Skip to content

featurebyte.SourceTable.create_time_series_table

create_time_series_table(
name: str,
reference_datetime_column: str,
reference_datetime_schema: TimestampSchema,
time_interval: TimeInterval,
series_id_column: Optional[str],
record_creation_timestamp_column: Optional[str]=None,
description: Optional[str]=None
) -> TimeSeriesTable

Description

Creates and adds to the catalog an TimeSeriesTable object from a source table where each row indicates a specific business event measured at a particular moment.

To create an TimeSeriesTable, you need to identify the columns representing the series key and reference datetime..

After creation, the table can optionally incorporate additional metadata at the column level to further aid feature engineering. This can include identifying columns that identify or reference entities, providing information about the semantics of the table columns, specifying default cleaning operations, or furnishing descriptions of its columns.

Parameters

  • name: str
    The desired name for the new table.

  • reference_datetime_column: str
    The column that contains the reference datetime of the associated time series.

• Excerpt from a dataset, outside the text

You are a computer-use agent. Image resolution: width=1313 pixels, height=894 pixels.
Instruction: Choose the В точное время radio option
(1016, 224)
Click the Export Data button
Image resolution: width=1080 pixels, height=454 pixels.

  • reference_datetime_schema: TimestampSchema
    The schema of the reference datetime column.

  • time_interval: TimeInterval
    The time interval of the time series.

  • series_id_column: Optional[str]
    The column that represents the unique identifier for each time series.

  • record_creation_timestamp_column: Optional[str]
    The optional column for the timestamp when a record was created.

  • description: Optional[str]
    The optional description for the new table.

Returns

  • TimeSeriesTable
    TimeSeriesTable created from the source table.

Examples

Create an time series table from a source table.

>>> # Register GROCERYSALES as a time series table
>>> source_table = ds.get_source_table(
...     database_name="spark_catalog", schema_name="GROCERY", table_name="GROCERYSALES"
... )
>>> sales_table = source_table.create_time_series_table(
...     name="GROCERYSALES",
...     reference_datetime_column="Date",
...     reference_datetime_schema=TimestampSchema(timezone="Etc/UTC"),
...     time_interval=TimeInterval(value=1, unit="DAY"),
...     series_id_column="StoreGuid",
...     record_creation_timestamp_column="record_available_at",
... )